OCDE reduz previsão de crescimento do Brasil

Organização afirma que desaceleração da economia é fruto das incertezas em torno das políticas do governo Bolsonaro e alerta para a diminuição da confiança de empresários. Avanço do PIB ficará abaixo da média global.

Indústria automotiva em São Paulo

PIB crescerá 1,4% em 2019 e 2,3% em 2020, uma redução de sete décimos e um décimo em relação à previsão anterior

As incertezas em torno das políticas do governo, particularmente em relação à reforma da Previdência, devem fazer com que o Brasil cresça menos do que o previsto em 2019 e em 2020, de acordo com as previsões divulgadas pela Organização para a Cooperação e o Desenvolvimento Econômico (OCDE) nesta terça-feira (21/05).

A organização apontou que o Produto Interno Bruto (PIB) brasileiro crescerá 1,4% em 2019 e 2,3% em 2020, o que representaria uma redução de sete décimos e de um décimo em relação à previsão anterior, emitida em março, para este e o próximo ano, respectivamente.

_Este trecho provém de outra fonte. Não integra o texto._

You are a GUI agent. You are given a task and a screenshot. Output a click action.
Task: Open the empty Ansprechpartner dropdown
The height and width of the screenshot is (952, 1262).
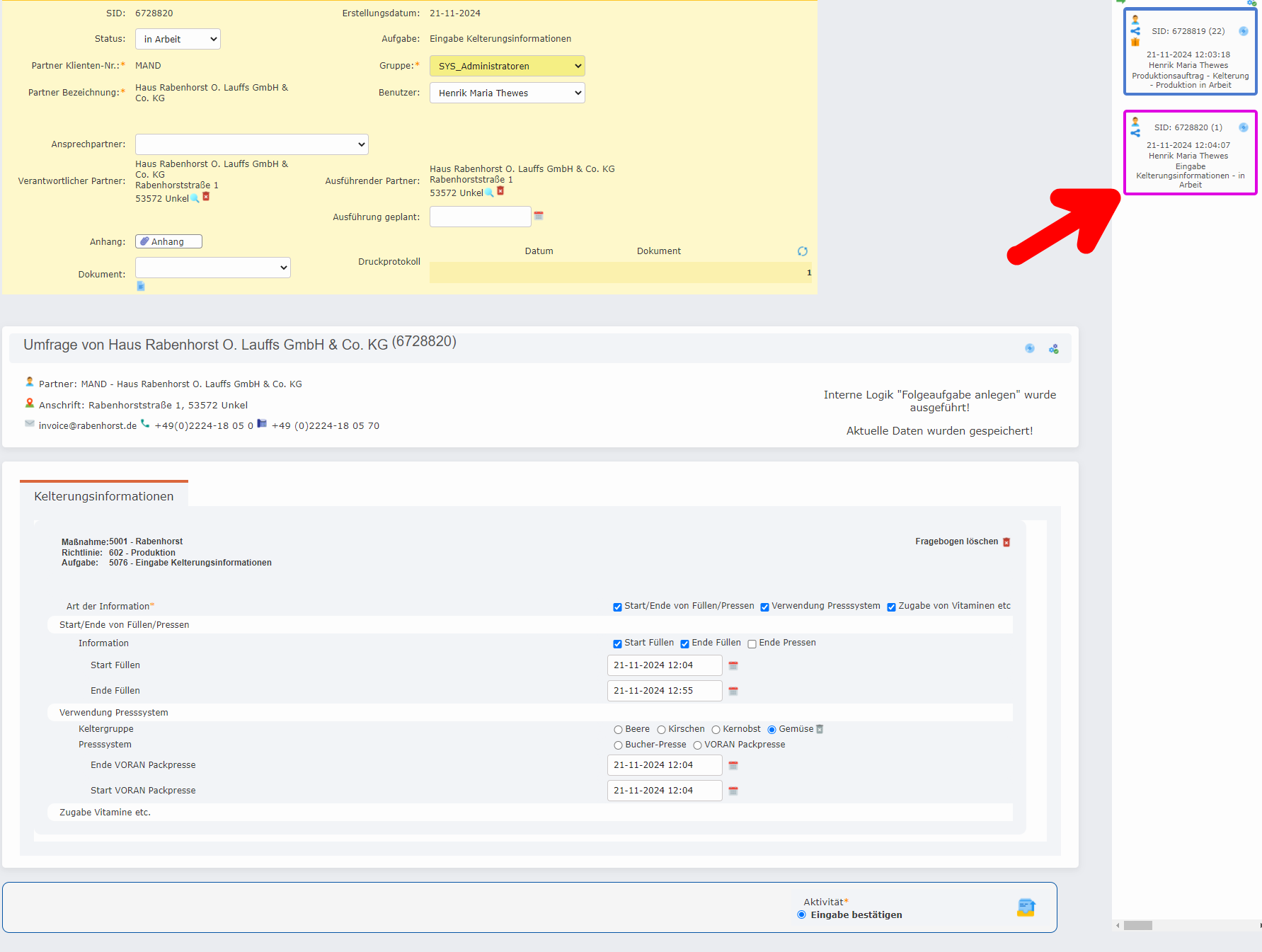tap(251, 144)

Como comparação, segundo o relatório, a economia mundial deverá crescer em média 3,2% neste ano.

A OCDE comunicou que, de acordo com sua perspectiva anual, a desaceleração da economia acontecerá "apesar das condições financeiras favoráveis" por conta da incerteza em torno de uma possível reforma da Previdência.

"A fragmentação política no Brasil e, às vezes, a relação difícil entre diferentes alas do governo complicam a construção de um consenso político para a aprovação de reformas-chave", disse a OCDE em comunicado.

Caso essas dúvidas sejam superadas, diz a estimativa, haverá uma reativação da demanda interna, o que pode gerar uma queda do desemprego, ao mesmo tempo em que está previsto que a inflação se mantenha dentro do programado.

A atual política monetária destinada a limitar a inflação também apoiará os gastos das famílias, embora o saldo das contas públicas esteja "em risco" devido ao aumento do investimento público.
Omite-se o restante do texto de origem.